Is this correct? Are full development dependencies required to run the examples? (And if so, what is the purpose of the non-development install?)

Unrelated question: both of the above also fail at the end with: NoConsoleScreenBufferError: Found xterm, while expecting a Windows console. Maybe try to run this program using "winpty" or run it in cmd.exe instead. Or otherwise, in case of Cygwin, use the Python executable that is compiled for Cygwin.

I understand that this is a limitation of MINGW64 shells, like git bash. (Though evc-gui does run from git bash.) What shell are people successfully using under Windows? The stock cmd.exe is a nightmare - I much prefer a linux-like shell.

dendenxu commented 2 months ago

Hi @meeotch, thanks for using our code!

Your questions are excellent and indeed these two extra requirements defeat the purpose of a non-development install. The purpose of a non-devel install is for users to run evc-gui, which will open up a rendering GUI and support all methods that are only dependent on pytorch. However, our provided example that uses instant-ngp and gaussian splatting as baselines/backbones will require cuda compilation as you've suggested. In the meantime, the provided ENeRFi examples shouldn't require extra dependencies, could you try running that and check whether there are any issues? We will update the examples to include more pytorch-only baselines (ENeRFi etc.) and make it more clear on the extra dependencies of instant-ngp and gaussians.

Are full development dependencies required to run the examples?

At least the answer to this question is no. Aside from the minimal requirements, other dependencies are model-specific. For example, running instant-ngp based methods requires tinycudann, and running gaussian splatting based methods requires compiling their (or our modified) cuda rasterizer. And running NeRF+t or ENeRF shouldn't require extra dependencies.

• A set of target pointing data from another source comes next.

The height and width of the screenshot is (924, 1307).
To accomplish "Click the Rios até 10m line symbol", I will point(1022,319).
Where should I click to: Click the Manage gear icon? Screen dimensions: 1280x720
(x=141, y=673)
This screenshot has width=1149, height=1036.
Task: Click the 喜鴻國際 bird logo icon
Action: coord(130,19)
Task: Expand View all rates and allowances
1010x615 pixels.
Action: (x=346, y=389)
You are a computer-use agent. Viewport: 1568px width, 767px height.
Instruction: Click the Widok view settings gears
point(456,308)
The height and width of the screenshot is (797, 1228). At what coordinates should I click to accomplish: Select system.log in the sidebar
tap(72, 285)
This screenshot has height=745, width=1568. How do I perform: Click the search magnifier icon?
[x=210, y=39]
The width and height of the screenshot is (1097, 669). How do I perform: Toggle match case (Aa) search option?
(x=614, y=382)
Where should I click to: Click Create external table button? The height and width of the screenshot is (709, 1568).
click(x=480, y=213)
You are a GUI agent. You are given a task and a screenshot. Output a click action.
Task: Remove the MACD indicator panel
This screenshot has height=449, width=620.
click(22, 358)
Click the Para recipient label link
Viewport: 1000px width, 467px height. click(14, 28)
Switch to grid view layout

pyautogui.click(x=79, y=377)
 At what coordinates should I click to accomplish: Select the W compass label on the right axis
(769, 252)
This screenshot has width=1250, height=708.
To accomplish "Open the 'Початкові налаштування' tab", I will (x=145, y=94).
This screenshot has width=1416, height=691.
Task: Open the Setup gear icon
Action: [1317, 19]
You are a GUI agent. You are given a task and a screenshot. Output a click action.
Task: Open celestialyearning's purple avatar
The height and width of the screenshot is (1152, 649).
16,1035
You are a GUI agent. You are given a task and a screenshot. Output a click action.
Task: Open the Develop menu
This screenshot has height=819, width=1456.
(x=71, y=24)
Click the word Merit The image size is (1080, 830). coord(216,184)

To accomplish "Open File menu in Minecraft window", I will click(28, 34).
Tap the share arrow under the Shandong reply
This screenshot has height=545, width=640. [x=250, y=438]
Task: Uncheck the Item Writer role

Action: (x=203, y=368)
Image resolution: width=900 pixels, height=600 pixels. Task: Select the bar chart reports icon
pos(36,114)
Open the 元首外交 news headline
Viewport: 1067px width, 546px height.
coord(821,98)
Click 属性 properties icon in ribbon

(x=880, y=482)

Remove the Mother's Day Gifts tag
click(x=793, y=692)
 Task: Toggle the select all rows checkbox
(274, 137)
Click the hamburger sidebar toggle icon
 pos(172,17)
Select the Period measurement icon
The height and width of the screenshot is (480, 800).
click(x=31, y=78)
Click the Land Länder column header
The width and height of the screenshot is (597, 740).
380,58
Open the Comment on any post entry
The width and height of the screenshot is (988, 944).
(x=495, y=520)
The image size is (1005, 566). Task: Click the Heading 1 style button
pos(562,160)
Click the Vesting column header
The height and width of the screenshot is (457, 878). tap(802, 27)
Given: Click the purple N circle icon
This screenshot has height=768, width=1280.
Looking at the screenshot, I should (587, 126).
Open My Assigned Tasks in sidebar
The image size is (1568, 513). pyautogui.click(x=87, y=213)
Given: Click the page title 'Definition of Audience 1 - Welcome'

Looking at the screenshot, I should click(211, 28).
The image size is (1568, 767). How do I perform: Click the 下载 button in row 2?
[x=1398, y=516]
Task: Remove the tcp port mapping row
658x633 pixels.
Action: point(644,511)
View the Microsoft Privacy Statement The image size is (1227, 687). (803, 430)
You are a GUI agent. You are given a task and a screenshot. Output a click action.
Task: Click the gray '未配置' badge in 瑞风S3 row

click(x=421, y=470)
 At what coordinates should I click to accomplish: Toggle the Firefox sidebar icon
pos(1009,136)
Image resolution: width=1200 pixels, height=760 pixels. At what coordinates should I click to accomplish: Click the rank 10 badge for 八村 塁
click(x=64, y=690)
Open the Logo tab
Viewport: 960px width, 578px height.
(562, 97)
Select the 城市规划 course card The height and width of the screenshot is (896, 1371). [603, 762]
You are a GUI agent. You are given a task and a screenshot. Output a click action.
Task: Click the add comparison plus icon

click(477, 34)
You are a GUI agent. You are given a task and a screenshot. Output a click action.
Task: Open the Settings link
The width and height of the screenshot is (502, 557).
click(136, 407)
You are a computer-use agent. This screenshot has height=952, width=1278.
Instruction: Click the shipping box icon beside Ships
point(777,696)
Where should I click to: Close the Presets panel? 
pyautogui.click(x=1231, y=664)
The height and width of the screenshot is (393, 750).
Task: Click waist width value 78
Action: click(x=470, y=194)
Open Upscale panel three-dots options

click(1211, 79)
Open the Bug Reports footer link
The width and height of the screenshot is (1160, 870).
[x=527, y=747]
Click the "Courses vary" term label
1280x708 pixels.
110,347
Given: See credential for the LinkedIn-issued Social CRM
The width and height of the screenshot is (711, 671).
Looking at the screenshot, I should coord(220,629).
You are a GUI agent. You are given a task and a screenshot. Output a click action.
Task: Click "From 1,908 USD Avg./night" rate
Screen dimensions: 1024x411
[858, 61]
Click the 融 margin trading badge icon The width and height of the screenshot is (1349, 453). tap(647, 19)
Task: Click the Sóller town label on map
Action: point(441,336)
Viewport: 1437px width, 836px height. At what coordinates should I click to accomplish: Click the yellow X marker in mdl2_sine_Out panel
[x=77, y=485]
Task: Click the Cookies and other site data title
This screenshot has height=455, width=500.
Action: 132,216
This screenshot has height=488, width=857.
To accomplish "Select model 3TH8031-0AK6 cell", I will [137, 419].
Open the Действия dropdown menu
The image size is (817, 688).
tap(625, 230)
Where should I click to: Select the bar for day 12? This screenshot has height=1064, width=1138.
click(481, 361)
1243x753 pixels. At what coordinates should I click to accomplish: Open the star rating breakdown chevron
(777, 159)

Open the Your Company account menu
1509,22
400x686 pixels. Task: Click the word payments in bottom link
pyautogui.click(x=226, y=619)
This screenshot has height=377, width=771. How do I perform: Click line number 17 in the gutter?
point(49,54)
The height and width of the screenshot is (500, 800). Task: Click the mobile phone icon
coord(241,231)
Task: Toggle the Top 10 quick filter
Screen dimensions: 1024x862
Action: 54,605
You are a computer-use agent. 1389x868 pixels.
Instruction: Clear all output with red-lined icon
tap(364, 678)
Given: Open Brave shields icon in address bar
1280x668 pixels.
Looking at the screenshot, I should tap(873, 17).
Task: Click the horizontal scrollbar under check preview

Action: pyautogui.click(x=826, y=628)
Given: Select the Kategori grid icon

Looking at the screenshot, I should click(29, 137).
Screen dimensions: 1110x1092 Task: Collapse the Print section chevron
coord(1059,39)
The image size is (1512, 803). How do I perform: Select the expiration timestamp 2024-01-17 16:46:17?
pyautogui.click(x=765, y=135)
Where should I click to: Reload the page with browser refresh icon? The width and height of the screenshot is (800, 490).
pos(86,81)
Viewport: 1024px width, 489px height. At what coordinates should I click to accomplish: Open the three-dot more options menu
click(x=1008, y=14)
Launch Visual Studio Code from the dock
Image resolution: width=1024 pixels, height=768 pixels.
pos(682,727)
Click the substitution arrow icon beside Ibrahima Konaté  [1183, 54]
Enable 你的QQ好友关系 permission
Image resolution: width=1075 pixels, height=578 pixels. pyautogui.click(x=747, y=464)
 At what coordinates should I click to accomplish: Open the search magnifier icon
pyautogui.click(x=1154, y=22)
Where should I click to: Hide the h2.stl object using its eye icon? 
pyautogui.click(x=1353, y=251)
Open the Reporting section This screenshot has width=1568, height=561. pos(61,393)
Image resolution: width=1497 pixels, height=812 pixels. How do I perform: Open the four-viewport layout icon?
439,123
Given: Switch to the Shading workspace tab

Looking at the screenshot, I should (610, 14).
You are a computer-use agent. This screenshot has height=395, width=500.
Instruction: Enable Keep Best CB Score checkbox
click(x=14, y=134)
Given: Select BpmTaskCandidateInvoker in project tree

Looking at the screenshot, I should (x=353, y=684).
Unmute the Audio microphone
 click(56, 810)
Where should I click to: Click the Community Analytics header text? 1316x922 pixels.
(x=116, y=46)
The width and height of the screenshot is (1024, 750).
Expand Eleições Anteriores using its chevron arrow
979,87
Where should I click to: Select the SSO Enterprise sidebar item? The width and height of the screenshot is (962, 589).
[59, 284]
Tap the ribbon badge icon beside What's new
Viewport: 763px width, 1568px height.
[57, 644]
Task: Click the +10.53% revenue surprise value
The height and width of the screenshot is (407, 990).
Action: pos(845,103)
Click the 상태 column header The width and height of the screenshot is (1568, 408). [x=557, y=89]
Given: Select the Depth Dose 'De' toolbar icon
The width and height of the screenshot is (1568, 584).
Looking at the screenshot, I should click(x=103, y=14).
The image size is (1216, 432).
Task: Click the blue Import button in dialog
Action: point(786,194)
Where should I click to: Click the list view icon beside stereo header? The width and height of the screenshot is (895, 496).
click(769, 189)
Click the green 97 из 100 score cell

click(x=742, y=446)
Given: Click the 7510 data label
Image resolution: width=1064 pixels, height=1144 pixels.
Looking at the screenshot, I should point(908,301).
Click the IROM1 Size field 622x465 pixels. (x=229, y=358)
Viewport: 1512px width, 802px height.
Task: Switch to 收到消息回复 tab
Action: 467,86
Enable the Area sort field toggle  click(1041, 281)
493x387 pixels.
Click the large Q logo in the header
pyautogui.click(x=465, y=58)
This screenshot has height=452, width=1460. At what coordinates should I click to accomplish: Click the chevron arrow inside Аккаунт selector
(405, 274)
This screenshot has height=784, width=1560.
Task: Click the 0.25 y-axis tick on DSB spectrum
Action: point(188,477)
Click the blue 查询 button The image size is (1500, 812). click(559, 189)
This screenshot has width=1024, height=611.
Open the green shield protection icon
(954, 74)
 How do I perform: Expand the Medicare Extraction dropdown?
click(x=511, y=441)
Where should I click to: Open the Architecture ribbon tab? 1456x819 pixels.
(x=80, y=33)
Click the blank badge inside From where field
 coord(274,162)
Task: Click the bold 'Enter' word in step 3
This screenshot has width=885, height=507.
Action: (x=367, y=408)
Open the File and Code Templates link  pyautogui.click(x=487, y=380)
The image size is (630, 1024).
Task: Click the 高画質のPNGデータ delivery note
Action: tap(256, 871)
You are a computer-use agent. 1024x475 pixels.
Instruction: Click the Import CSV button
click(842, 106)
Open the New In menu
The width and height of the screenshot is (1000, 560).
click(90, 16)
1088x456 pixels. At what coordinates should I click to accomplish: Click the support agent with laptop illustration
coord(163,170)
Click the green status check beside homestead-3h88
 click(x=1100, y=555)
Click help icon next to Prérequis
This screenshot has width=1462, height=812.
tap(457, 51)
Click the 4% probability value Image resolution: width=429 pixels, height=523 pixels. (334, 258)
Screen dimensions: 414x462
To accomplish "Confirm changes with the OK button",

What shell are people successfully using under Windows? The stock cmd.exe is a nightmare - I much prefer a linux-like shell.

The provided examples are all tested on powershell on Windows. I couldn't agree more that linux shells are much easier to use but I'm unsure whether you can start native a window in MINGW64 shells like git bash. Could you try with the enerfi example and check whether there's any warning on the screen about cuda-gl interop?

dendenxu commented 2 months ago

On another note, we've also supported WSL on windows. It's performance might be slower than running natively, but the shell experience sure gets much better : ]

meeotch commented 2 months ago

Thanks for the info. (I was wondering about performance under WSL, in fact. So knowing that it's slower saves me from having to test it.)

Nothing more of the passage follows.